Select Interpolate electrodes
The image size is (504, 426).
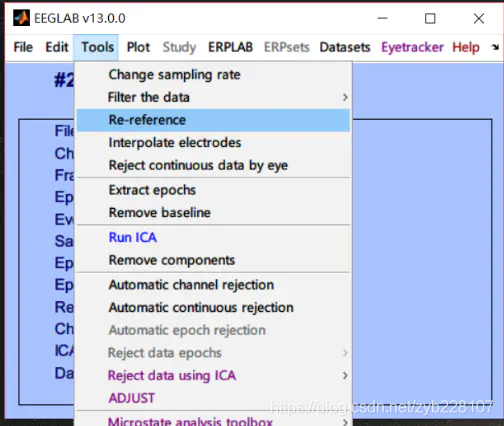pyautogui.click(x=213, y=143)
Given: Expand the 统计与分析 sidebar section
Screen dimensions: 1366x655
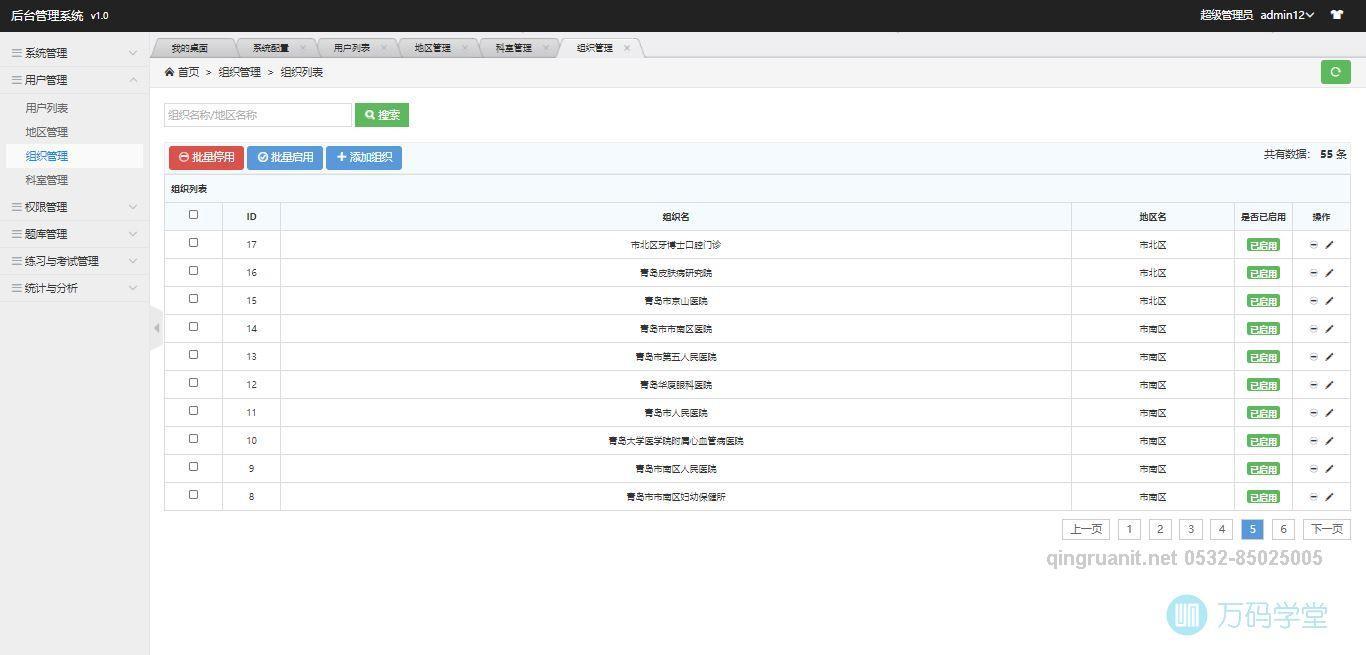Looking at the screenshot, I should [x=75, y=287].
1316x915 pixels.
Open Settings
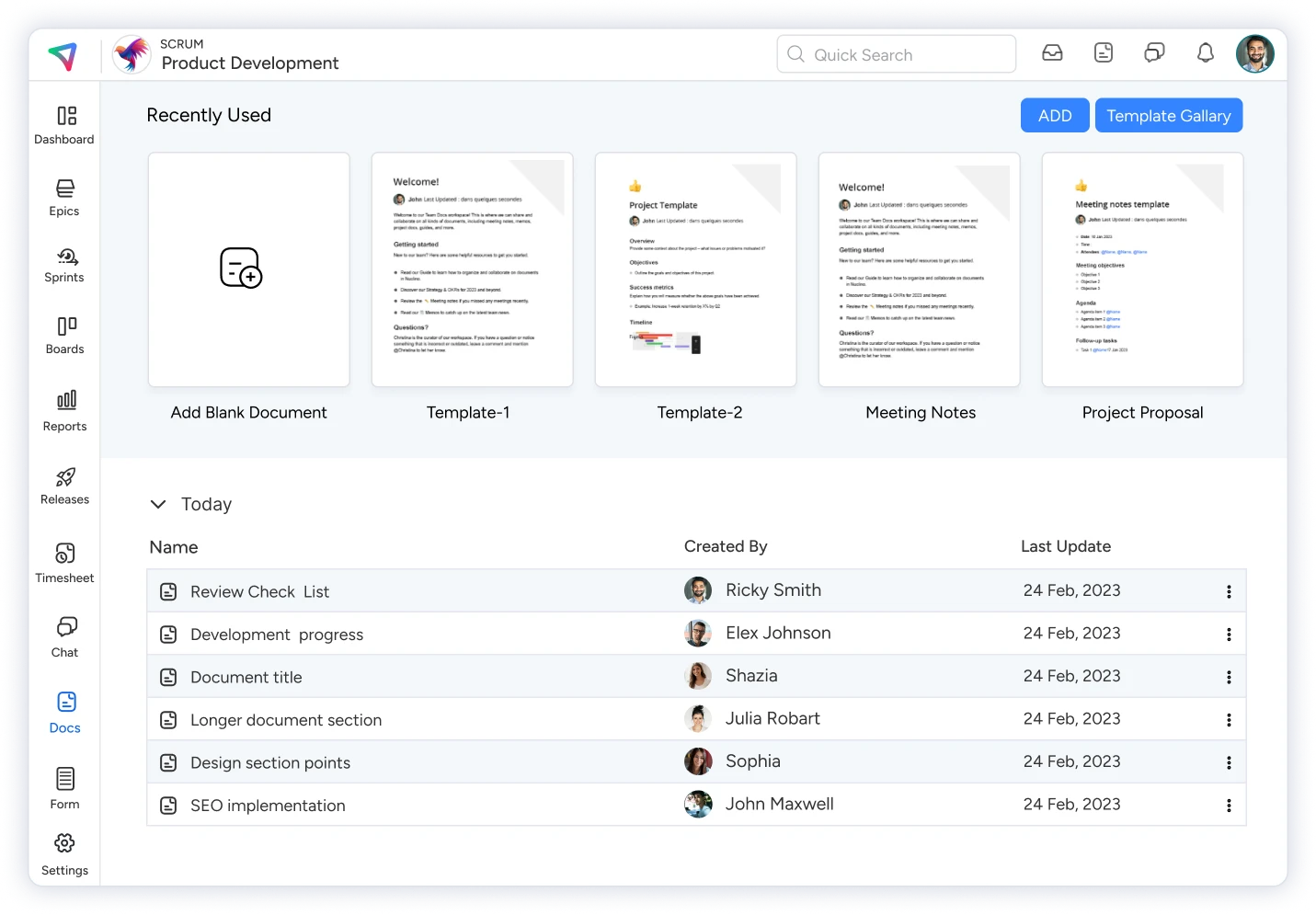click(x=63, y=854)
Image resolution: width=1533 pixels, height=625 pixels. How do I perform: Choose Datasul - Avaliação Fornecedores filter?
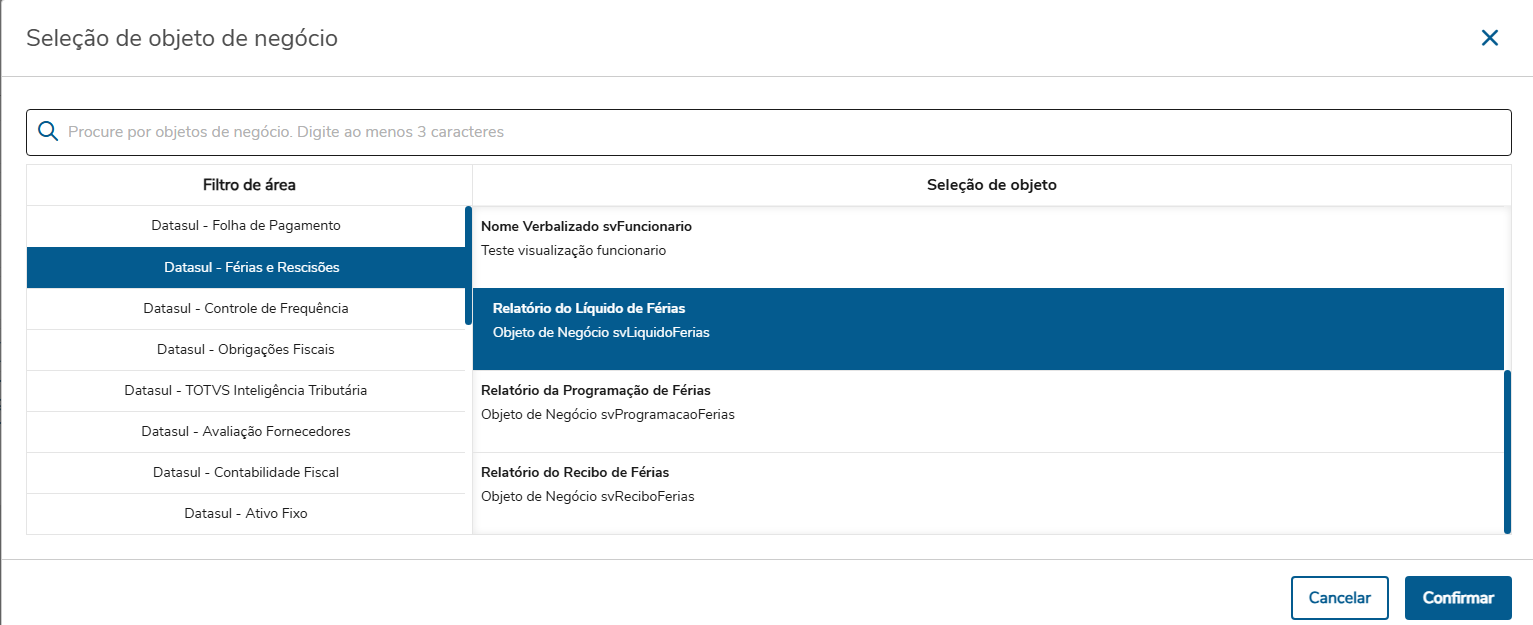click(x=246, y=431)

## PROBLEM TO WORK ON
Beginning with the line that holds "1316x915 pixels.", output each line to the end of the material above, exactly, omitting the pictures.

## WRITTEN RESPONSE
1316x915 pixels.
Open Settings
click(x=63, y=854)
Image resolution: width=1533 pixels, height=625 pixels. How do I perform: Choose Datasul - Avaliação Fornecedores filter?
click(x=246, y=431)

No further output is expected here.